Aim of the exercise:
Look through the entries below and extract exactly the lines from the one containing "Open the XAUUSD symbol dropdown" through the one containing "Task: Click the Main Fabric Estimate heading", ends included.

Saved entries:

* * * * * * * * *

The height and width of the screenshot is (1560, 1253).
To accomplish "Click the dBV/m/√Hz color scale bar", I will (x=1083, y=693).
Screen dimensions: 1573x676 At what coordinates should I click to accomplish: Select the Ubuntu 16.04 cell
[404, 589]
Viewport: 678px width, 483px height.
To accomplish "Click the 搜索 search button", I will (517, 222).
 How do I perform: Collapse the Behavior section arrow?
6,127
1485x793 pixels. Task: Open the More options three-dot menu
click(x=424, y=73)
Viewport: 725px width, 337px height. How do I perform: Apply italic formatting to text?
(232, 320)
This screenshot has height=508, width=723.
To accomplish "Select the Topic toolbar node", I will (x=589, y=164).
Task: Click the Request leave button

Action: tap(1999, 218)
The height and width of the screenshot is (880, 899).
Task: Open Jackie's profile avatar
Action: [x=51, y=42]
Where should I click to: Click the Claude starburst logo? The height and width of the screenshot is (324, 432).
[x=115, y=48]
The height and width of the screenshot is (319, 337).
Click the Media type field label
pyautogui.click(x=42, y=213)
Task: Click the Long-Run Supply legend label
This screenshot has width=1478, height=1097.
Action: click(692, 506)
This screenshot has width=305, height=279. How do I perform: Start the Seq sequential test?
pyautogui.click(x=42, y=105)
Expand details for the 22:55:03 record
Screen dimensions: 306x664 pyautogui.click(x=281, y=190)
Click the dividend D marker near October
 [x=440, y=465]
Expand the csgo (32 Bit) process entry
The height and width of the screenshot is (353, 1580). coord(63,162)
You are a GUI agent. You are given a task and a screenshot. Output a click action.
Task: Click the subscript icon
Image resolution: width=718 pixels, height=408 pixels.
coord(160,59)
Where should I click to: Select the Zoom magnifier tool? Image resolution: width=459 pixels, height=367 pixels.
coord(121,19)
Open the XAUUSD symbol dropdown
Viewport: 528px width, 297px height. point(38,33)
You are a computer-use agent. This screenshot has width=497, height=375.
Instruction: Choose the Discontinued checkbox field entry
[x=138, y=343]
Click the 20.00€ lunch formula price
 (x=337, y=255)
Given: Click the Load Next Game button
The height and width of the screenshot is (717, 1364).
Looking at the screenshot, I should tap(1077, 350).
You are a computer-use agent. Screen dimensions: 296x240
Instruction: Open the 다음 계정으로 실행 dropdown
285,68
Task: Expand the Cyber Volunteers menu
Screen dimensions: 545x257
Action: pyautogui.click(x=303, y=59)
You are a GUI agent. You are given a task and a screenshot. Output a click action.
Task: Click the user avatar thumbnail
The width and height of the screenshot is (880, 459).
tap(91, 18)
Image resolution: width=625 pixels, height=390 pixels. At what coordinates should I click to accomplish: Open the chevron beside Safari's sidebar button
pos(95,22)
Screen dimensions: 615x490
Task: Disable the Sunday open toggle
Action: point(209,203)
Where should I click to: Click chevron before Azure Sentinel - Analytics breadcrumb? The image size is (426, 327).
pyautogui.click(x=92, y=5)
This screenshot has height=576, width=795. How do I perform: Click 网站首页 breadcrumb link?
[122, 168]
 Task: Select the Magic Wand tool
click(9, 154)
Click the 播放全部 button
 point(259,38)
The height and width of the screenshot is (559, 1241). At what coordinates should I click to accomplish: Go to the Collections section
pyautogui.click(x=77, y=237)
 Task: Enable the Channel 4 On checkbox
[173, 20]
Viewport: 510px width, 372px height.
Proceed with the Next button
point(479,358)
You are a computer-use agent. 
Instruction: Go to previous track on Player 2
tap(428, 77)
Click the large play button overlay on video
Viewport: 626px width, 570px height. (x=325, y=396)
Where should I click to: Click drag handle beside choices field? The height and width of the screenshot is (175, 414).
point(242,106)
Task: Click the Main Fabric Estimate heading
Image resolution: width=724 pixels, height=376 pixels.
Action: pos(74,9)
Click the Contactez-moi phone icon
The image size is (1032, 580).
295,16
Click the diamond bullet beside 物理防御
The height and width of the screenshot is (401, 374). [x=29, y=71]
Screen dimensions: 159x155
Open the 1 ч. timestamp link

* * * * * * * * *

Task solution:
Open the XAUUSD symbol dropdown
Viewport: 528px width, 297px height. point(38,33)
You are a computer-use agent. This screenshot has width=497, height=375.
Instruction: Choose the Discontinued checkbox field entry
[x=138, y=343]
Click the 20.00€ lunch formula price
 (x=337, y=255)
Given: Click the Load Next Game button
The height and width of the screenshot is (717, 1364).
Looking at the screenshot, I should tap(1077, 350).
You are a computer-use agent. Screen dimensions: 296x240
Instruction: Open the 다음 계정으로 실행 dropdown
285,68
Task: Expand the Cyber Volunteers menu
Screen dimensions: 545x257
Action: pyautogui.click(x=303, y=59)
You are a GUI agent. You are given a task and a screenshot. Output a click action.
Task: Click the user avatar thumbnail
The width and height of the screenshot is (880, 459).
tap(91, 18)
Image resolution: width=625 pixels, height=390 pixels. At what coordinates should I click to accomplish: Open the chevron beside Safari's sidebar button
pos(95,22)
Screen dimensions: 615x490
Task: Disable the Sunday open toggle
Action: point(209,203)
Where should I click to: Click chevron before Azure Sentinel - Analytics breadcrumb? The image size is (426, 327).
pyautogui.click(x=92, y=5)
This screenshot has height=576, width=795. How do I perform: Click 网站首页 breadcrumb link?
[122, 168]
 Task: Select the Magic Wand tool
click(9, 154)
Click the 播放全部 button
 point(259,38)
The height and width of the screenshot is (559, 1241). At what coordinates should I click to accomplish: Go to the Collections section
pyautogui.click(x=77, y=237)
 Task: Enable the Channel 4 On checkbox
[173, 20]
Viewport: 510px width, 372px height.
Proceed with the Next button
point(479,358)
You are a computer-use agent. 
Instruction: Go to previous track on Player 2
tap(428, 77)
Click the large play button overlay on video
Viewport: 626px width, 570px height. (x=325, y=396)
Where should I click to: Click drag handle beside choices field? The height and width of the screenshot is (175, 414).
point(242,106)
Task: Click the Main Fabric Estimate heading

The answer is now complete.